From debunked incitement claim to refuted hearsay allegation about a Trump lunge for wheel of presidential vehicle, panel has provided high-visibility forum for fictions and fallacies.
ouse Democrats’ Jan. 6 committee has showcased numerous false allegations over the course of its hearings and investigations that have since been debunked and, in some cases, withdrawn.
The committee, which is made up of Democrats and two anti-Trump Republicans handpicked by House Speaker Nancy Pelosi, has promoted inaccuracies and falsehoods regarding people and events in weaving its narrative about the Jan. 6 Capitol riot, even refusing to back down from some of its allegations despite contradictory evidence. Below are seven whoppers that the committee has peddled to the American public:
- Trump incited the riot: The second impeachment of former President Trump was based on Democrats’ claim that Trump incited the Capitol riot with his speech at the Jan. 6 “Stop the Steal” rally at the Ellipse in Washington, D.C. The Democrats are still promoting this claim in the Jan. 6 committee, despite abundant evidence to the contrary. The intelligence community learned more than two weeks prior to the riot that there would potentially be violence on Jan. 6. Trump didn’t meet the legal threshold for incitement, and, according to the timeline of events, the Capitol was breached before Trump’s speech ended.
- The deployment of the National Guard on Jan. 6 was delayed: Both the Defense Department inspector general and Joint Chiefs of Staff Chairman Gen. Mark Milley said that the National Guard wasn’t delayed in its deployment. The DOD had offered to make the National Guard available four days before the riot, but was rebuffed by then-Capitol Police Chief Steve Sund. Sund later reversed his position, but his belated request for Guard troops was denied by Senate Sergeant at Arms Michael Stenger and House Sergeant at Arms Paul Irving. Trump, however, signed an order on Jan. 4 to deploy 20,000 Guardsmen if requested by Congress.
- Ex-NYPD Commissioner Bernie Kerik was in Washington, D.C., on Jan. 5th for meeting to discuss overturning November 2020 election results: In the transmittal letter with the subpoena served to Kerik by the committee, it provided three citations with its allegation that Kerik was in the nation’s capital on Jan. 5. However, none of those citations claimed that Kerik attended such a meeting. According to Kerik’s phone and tollbooth records, he was in New York City for a family emergency that day. The committee later admitted that it had made “an error.”
- Rep.
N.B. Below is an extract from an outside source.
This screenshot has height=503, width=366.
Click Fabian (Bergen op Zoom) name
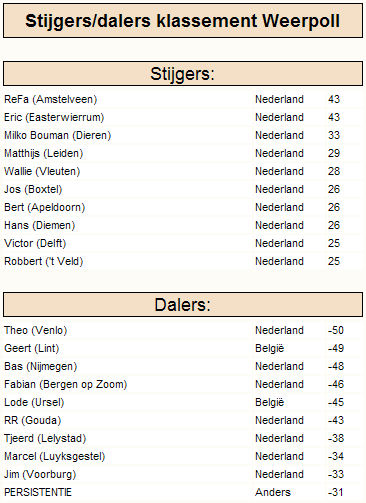(66, 384)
Scott Perry (R-Pa.) asked Trump for a presidential pardon regarding Jan. 6th: The vice chair of the Jan. 6 panel, Rep. Liz Cheney (R-Wyo.), claimed that Perry “contacted the White House in the weeks after January 6th to seek a Presidential Pardon.” Both Perry and Trump spokeswoman Liz Harrington disputed the claim. Perry said that he “was in the Capitol doing my legislative duties on January 6” and that “the notion that I ever sought a presidential pardon for myself, or other members of Congress, is an absolute shameless and soulless lie.” Harrington said that she talked with multiple people regarding Cheney’s claim about Perry, and they all said that it wasn’t accurate.
- Rep. Barry Loudermilk (R-Ga.) led a reconnaissance mission inside the Capitol on Jan. 5th: The Capitol Police refuted this allegation, citing an exhaustive review of security footage that turned up “no evidence” that Rep. Loudermilk entered the U.S. Capitol with constituents on Jan. 5, 2021.” The congressman was with the tour only in the Rayburn House Office Building across the street from the Capitol, and the constituents didn’t enter the Capitol building. Despite vindication by the police and the committee releasing the security footage afterwards, Democrats still claimed Loudermilk entered the Capitol with the tour.
- Sen. Ron Johnson (R-Wisc.) was involved in a conspiracy to force alternate electors on Vice President Mike Pence: Johnson never handed slates of alternate electors to Pence as alleged. Rather, Johnson’s staff received an urgent request regarding alternate slates of electors for Michigan and Wisconsin, asked Pence’s staff about it, and stood down after the vice president’s aide said they already knew about it and the information was supposed to have arrived in the mail.
- Trump tried to grab the steering wheel of a presidential vehicle to divert it to the Capitol on Jan. 6th: Cassidy Hutchinson, a former junior aide to Trump Chief of Staff Mark Meadows, told the Jan. 6th committee that she heard the account from White House Deputy Chief of Staff for Operations Tony Ornato. Hutchinson also testified that Trump lunged for Secret Service agent Robert Engel after trying to grab the steering wheel, and that Engel was allegedly in the room when Ornato conveyed the account. However, Secret Service said that Trump didn’t lunge for the steering wheel or Engel. Ornato, Engel, and the presidential vehicle driver also said they would testify under oath to dispute Hutchinson’s testimony.